Ingredients:
1 pie pumpkin, about the size of your hand
1 stick of butter (1/4 cup) plus 1 teaspoon butter, melted and divided
1 teaspoon brown sugar
1 large egg
1/4 cup sugar
1/3 cup half and half
1/3 chopped pecans
1/2 a raisin bread loaf, cut into smaller pieces
1/4 cup fresh cranberries
Lemon-Vanilla Sauce, to taste
1 vanilla bean, split
1/2 cup water
1/4 cup sugar
1 tablespoon cornstarch
A pinch of salt
1 teaspoon butter or margarine
1 tablespoon grated lemon rind
1/4 cup fresh lemon juice
Preheat your oven to 350 degrees. Add the butter to a pot over low heat to melt. Cut off the top of the pumpkin. Reserve the lid.
Scoop out the pumpkin seeds and pulp.
Brush the inside of the pumpkin with 1 teaspoon melted butter. Sprinkle with 1 teaspoon brown sugar.
Cut the bread into similar sized pieces.
Top with the lid. Add the egg, sugar, half and half, pecans, raisin bread loaf pieces, and the remaining melted butter to a bowl and stir to combine.
Pour the pudding mixture onto a cookie pan sprayed with cooking spray. Add the pumpkin to the cookie sheet as well.

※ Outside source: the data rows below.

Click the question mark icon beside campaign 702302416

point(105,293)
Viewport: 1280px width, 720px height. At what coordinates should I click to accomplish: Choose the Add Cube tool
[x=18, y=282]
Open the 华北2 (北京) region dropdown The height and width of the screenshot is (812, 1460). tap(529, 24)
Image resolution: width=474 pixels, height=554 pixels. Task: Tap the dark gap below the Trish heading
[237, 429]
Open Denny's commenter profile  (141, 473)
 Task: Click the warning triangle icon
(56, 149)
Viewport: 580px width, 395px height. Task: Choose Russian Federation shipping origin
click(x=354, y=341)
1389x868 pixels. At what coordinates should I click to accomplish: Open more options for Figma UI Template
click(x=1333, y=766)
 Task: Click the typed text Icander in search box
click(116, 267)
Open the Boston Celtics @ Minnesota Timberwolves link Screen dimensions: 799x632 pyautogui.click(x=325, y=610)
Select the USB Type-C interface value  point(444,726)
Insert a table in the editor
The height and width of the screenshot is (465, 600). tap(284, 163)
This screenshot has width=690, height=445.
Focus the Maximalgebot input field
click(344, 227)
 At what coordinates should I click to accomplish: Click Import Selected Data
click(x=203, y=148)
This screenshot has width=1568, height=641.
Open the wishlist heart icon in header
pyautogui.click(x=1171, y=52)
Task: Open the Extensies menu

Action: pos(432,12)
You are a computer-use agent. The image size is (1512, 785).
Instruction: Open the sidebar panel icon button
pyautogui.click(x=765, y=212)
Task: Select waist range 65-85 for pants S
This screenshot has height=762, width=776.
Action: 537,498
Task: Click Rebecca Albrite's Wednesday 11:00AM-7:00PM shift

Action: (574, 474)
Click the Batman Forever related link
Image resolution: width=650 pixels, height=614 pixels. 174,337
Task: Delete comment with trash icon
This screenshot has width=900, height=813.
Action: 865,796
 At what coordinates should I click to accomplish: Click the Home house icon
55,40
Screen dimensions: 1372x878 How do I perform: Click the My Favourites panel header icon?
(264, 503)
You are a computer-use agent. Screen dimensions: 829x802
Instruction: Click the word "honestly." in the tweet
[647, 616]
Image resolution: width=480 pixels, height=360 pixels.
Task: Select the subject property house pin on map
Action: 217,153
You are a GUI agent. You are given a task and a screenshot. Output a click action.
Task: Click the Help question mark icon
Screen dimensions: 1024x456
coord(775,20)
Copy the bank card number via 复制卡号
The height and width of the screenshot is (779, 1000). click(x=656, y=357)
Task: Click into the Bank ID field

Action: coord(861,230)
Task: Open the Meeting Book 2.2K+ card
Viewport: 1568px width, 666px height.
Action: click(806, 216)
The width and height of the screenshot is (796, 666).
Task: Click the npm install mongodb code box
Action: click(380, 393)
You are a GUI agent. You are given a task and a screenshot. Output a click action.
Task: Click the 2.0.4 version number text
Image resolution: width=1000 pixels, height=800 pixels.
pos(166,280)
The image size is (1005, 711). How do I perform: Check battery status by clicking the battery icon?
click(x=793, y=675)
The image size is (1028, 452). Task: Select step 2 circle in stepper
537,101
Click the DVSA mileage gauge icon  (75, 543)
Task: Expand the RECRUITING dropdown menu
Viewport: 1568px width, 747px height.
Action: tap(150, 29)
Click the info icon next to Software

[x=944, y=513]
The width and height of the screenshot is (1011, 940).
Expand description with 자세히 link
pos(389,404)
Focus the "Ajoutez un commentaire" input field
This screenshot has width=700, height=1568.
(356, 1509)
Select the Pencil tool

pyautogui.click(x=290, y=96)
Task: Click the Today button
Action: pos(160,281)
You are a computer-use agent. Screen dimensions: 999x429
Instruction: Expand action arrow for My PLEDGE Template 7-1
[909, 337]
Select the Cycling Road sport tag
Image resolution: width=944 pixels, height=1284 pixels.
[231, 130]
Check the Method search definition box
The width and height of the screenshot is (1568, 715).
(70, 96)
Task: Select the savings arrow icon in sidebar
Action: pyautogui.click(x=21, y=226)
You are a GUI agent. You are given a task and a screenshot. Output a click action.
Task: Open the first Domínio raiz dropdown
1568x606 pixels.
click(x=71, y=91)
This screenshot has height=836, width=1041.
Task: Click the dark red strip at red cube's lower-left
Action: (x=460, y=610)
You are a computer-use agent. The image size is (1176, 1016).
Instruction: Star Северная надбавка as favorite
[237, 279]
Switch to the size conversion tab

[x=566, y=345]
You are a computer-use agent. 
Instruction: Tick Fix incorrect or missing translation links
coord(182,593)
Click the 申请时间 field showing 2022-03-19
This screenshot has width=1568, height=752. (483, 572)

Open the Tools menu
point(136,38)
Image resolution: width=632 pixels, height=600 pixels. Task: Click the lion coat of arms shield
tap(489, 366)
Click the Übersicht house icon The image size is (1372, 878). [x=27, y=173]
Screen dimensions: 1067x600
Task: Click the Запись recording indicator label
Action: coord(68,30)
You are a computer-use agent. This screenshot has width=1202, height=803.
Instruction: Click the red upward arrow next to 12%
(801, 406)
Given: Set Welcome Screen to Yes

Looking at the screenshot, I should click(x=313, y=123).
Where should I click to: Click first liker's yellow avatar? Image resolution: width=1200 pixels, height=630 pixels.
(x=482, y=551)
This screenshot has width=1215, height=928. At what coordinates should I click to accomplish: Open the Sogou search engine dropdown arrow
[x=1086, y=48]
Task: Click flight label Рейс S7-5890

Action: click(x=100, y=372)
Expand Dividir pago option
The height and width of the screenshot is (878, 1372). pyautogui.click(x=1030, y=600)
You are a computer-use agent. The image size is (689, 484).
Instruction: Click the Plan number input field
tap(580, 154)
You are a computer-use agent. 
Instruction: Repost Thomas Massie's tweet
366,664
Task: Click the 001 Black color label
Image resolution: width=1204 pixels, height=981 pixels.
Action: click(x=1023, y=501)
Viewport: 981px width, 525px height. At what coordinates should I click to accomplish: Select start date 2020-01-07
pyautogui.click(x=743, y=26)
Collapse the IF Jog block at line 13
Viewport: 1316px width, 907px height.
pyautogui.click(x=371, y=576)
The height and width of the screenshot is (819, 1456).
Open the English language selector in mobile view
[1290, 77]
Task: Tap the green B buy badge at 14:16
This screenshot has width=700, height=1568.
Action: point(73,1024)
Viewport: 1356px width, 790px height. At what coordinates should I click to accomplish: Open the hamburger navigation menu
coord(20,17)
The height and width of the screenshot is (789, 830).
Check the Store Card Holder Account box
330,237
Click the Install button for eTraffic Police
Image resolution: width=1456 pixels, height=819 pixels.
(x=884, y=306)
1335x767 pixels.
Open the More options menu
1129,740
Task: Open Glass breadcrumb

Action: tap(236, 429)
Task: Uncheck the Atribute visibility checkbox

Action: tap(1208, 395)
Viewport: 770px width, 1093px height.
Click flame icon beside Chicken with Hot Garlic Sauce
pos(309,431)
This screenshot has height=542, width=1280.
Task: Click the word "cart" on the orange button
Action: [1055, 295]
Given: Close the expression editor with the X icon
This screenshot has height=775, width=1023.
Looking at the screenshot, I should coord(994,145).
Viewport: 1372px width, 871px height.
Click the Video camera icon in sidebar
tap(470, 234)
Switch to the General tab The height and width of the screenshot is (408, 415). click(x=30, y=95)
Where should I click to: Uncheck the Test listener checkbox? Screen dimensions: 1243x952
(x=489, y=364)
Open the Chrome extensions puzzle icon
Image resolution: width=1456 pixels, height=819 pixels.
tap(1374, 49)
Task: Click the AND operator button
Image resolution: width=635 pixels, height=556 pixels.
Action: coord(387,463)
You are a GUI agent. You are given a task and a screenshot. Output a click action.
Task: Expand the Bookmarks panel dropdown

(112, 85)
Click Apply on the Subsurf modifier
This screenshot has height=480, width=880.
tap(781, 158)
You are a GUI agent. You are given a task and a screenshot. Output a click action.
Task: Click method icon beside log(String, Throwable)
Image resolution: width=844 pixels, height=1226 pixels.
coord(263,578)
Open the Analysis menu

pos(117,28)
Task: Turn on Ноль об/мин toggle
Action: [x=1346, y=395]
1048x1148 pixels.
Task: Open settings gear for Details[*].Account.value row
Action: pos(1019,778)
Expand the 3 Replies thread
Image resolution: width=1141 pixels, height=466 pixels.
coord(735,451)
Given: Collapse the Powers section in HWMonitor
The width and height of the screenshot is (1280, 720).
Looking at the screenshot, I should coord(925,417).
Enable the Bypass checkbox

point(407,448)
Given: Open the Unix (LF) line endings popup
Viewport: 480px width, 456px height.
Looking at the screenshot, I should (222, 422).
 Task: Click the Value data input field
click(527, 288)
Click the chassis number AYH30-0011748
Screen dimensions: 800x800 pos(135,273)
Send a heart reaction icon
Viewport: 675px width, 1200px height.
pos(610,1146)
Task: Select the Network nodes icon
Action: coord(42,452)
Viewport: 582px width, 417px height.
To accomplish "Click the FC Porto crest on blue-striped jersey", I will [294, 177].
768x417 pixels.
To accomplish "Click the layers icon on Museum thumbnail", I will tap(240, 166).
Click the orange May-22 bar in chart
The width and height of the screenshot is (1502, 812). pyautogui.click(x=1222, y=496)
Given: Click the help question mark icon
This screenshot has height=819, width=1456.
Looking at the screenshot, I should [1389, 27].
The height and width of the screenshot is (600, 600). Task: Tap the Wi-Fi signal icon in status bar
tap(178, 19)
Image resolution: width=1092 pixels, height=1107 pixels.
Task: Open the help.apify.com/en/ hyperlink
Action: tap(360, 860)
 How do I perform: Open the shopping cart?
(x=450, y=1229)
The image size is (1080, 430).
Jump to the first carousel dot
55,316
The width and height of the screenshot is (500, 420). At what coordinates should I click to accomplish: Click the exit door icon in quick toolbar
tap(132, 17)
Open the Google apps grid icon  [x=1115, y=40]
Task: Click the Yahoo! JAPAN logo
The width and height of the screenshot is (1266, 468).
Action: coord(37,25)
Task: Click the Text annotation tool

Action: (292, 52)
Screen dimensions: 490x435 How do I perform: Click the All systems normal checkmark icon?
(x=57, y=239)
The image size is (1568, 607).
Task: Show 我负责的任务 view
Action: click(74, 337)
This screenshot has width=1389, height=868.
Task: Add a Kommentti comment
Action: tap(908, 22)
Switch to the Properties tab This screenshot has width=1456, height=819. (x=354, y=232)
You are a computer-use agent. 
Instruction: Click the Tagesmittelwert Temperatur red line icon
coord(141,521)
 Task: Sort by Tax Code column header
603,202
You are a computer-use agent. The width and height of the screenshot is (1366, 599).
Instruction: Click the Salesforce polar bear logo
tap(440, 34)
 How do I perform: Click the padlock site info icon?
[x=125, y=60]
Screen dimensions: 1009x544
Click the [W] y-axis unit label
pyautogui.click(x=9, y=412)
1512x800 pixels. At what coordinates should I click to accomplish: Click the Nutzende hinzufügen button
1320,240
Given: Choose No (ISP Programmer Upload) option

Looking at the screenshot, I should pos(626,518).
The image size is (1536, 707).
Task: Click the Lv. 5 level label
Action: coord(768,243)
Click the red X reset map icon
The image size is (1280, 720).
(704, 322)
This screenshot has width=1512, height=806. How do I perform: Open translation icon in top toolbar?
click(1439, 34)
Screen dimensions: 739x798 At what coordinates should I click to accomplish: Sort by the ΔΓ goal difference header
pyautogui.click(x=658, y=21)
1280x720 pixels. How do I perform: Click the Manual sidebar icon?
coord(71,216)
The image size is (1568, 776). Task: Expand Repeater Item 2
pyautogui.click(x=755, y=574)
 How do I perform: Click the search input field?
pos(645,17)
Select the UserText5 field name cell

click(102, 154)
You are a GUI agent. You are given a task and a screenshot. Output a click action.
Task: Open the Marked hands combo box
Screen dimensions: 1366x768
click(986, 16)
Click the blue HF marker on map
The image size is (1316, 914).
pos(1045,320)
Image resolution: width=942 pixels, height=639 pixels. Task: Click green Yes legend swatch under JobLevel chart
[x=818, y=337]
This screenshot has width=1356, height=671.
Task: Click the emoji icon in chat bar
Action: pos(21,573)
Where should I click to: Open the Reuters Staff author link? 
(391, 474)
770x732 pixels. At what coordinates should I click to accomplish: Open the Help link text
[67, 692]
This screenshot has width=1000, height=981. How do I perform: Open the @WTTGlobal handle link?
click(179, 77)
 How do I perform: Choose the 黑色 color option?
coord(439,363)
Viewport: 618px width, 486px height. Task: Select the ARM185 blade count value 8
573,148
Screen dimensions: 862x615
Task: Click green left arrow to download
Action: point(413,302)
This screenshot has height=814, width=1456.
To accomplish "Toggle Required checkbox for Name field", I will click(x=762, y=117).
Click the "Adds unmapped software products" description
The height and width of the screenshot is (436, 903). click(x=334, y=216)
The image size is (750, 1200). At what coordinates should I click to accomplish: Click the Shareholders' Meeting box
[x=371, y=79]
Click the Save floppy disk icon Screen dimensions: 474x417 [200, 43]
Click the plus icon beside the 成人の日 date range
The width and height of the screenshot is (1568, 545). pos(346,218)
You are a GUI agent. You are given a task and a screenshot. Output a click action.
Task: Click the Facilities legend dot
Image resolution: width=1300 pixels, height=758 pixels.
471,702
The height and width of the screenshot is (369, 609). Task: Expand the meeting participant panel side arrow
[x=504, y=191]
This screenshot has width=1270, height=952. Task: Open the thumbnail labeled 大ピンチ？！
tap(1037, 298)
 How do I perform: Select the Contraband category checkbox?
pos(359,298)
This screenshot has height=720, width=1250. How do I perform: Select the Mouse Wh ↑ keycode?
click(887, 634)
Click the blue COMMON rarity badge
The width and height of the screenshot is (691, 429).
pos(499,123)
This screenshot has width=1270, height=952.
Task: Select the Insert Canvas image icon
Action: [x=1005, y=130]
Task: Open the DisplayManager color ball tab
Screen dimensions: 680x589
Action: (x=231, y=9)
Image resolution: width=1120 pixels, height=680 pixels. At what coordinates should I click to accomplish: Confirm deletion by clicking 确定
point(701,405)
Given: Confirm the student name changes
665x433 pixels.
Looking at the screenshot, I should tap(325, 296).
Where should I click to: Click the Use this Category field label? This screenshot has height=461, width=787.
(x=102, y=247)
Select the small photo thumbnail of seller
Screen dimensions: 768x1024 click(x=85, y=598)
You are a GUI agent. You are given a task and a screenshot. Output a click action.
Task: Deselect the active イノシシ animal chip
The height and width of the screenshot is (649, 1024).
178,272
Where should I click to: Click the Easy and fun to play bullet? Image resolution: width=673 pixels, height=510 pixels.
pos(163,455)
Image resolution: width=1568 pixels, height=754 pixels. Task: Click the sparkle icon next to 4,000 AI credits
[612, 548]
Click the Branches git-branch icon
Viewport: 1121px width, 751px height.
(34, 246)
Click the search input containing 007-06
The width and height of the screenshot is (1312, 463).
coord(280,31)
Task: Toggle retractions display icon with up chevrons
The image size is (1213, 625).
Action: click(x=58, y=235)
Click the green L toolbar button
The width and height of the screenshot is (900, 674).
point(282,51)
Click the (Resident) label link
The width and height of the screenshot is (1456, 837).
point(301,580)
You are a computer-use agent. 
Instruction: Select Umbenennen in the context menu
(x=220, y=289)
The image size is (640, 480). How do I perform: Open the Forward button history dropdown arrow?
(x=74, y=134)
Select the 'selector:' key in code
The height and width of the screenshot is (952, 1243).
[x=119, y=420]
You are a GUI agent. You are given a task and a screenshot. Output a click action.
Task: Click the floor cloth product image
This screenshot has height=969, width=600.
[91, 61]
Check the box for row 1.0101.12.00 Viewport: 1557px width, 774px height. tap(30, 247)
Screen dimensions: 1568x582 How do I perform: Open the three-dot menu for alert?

Bake the pumpkin and bread pudding for 25 minutes. Allow to cool enough to handle and add the bread pudding to the pumpkin.
While the pumpkin and bread pudding are baking, make the lemon-vanilla sauce. Split the vanilla seed down the middle.
Add vanilla bean, water, corn starch, sugar, and salt to a saute pan over medium heat. Stir until smooth and thickened. Add the butter, lemon zest, and lemon juice. Stir to combine. Remove from heat when the mixture is warm.
Pour the lemon-vanilla sauce over the bread pudding as desired.
Have you ever been in possession of a recipe that is so good that you almost don’t want to share it? Well, this is one of those recipes. It took a lot of internal debating before I finally decided to share this recipe with you. (Yes, it is that good).
The bread pudding is sweet and slightly toasted, adding a little bit of a crunch to the dish and the cranberries add a pop of tanginess. The lemon-vanilla sauce is citrusy and sweet at the same time.
But the best part is that the nifty presentation has an additional enhancement: you can eat the pumpkin! Yay!
The pumpkin roasts and softens in the oven, making it easy to scrape away at it bite by bite.
You can make this recipe in individual sizes if you’re really looking for a dessert presentation that wows. Just use smaller pumpkins and distribute the bread pudding among them.